Nature preserve in Sarasota County, Florida

Sleeping Turtles Preserve (known locally as two separate entities as Sleeping Turtles Preserve North and Sleeping Turtles Preserve South) includes 382 acre of land in Sarasota County, Florida, that were purchased in four parcels during 2003 and 2004 through the county's Environmentally Sensitive Lands Protection Program (ESLPP). The preserve is separated by Interstate 75, which runs east-west. Access to the northern preserve is located at 3462 Border Road in Venice, and the southern preserve is located at 2800 River Road.

==History==
The name "Sleeping Turtles" comes from descriptions on naval maps from the 1800s of the Myakka River.
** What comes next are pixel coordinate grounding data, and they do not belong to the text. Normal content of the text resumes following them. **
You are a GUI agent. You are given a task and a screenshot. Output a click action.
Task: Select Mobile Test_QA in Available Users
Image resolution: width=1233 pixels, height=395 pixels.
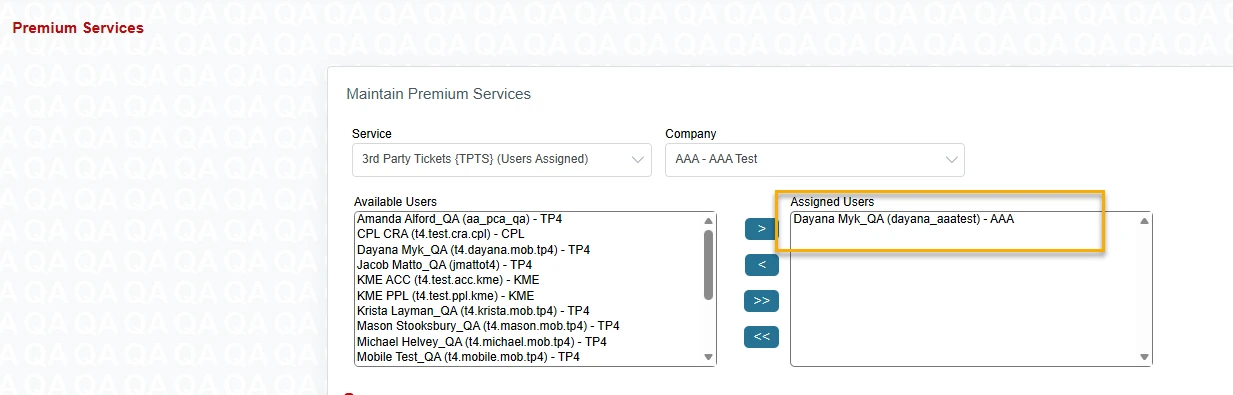point(468,356)
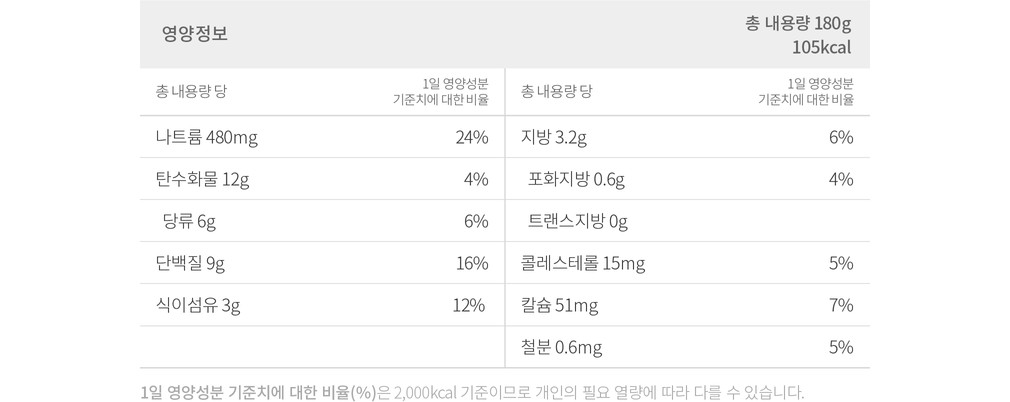Viewport: 1010px width, 402px height.
Task: Select the 단백질 9g row label
Action: tap(190, 263)
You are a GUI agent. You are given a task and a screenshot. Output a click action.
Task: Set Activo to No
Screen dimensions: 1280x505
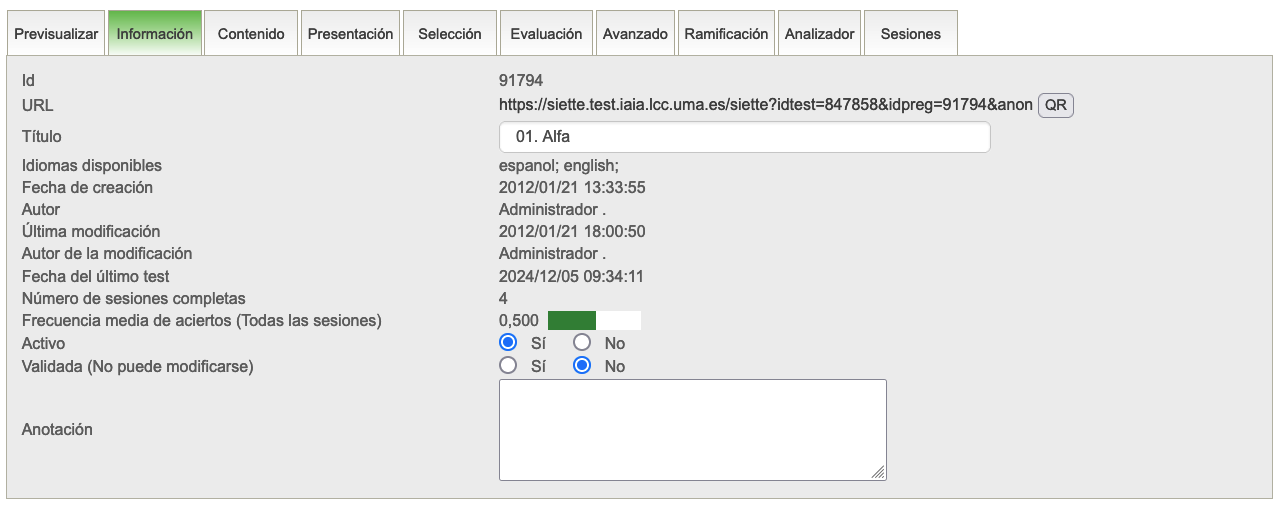coord(582,343)
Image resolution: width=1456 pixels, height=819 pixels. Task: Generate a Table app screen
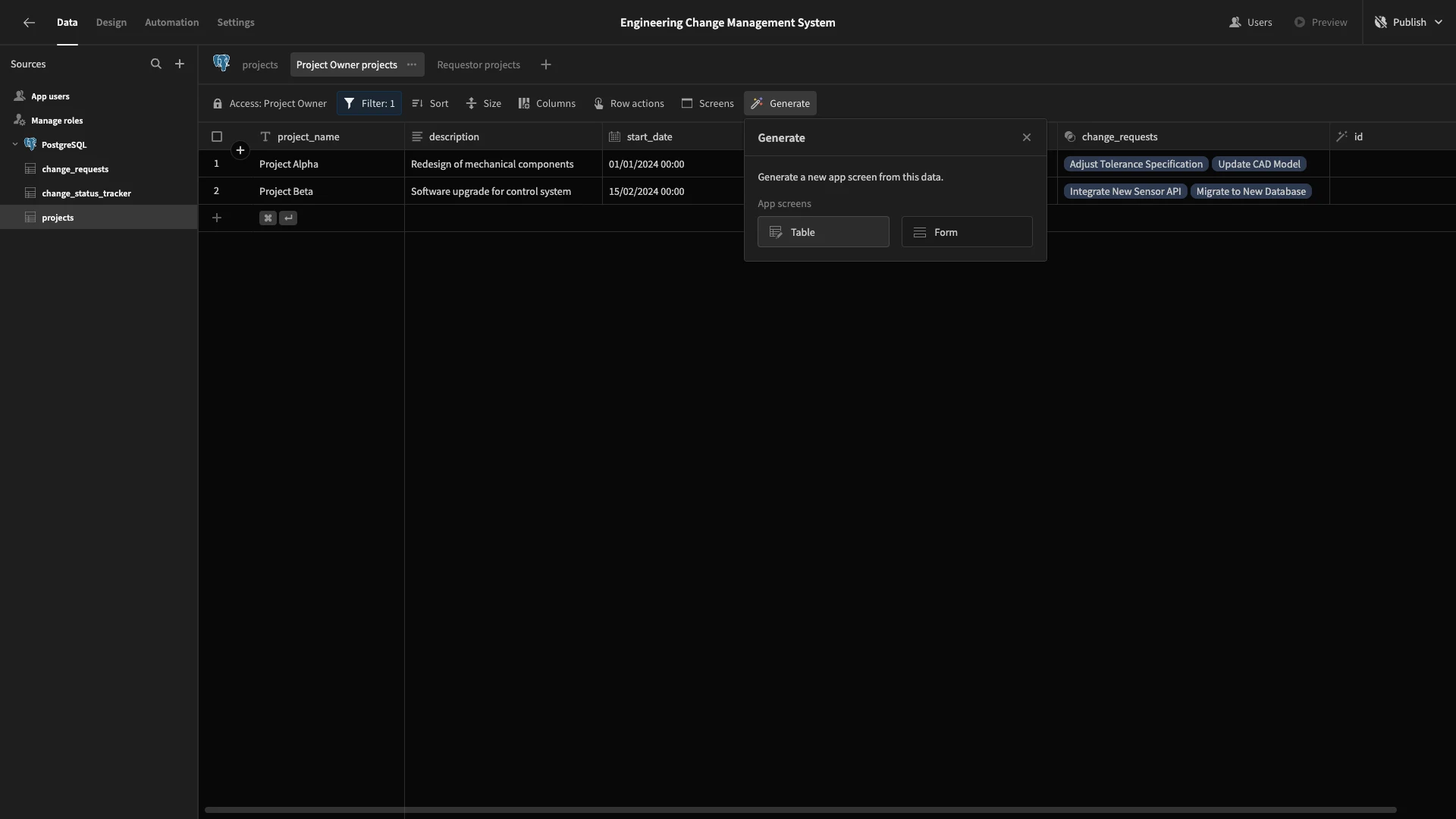click(824, 232)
The park includes floodplain swamps, pine flatwoods, upland mixed forests and seasonal wetlands; habitats for gopher tortoises, swallow-tailed kites, alligators and songbirds. The preserve can be toured on 5 mi of unpaved hiking trails. The southern preserve has a canoe and kayak launch on the Myakka River.

The northern portion of the preserve contains 174 acres. The southern portion of the preserve contains 208 acres with connectivity to Snook Haven.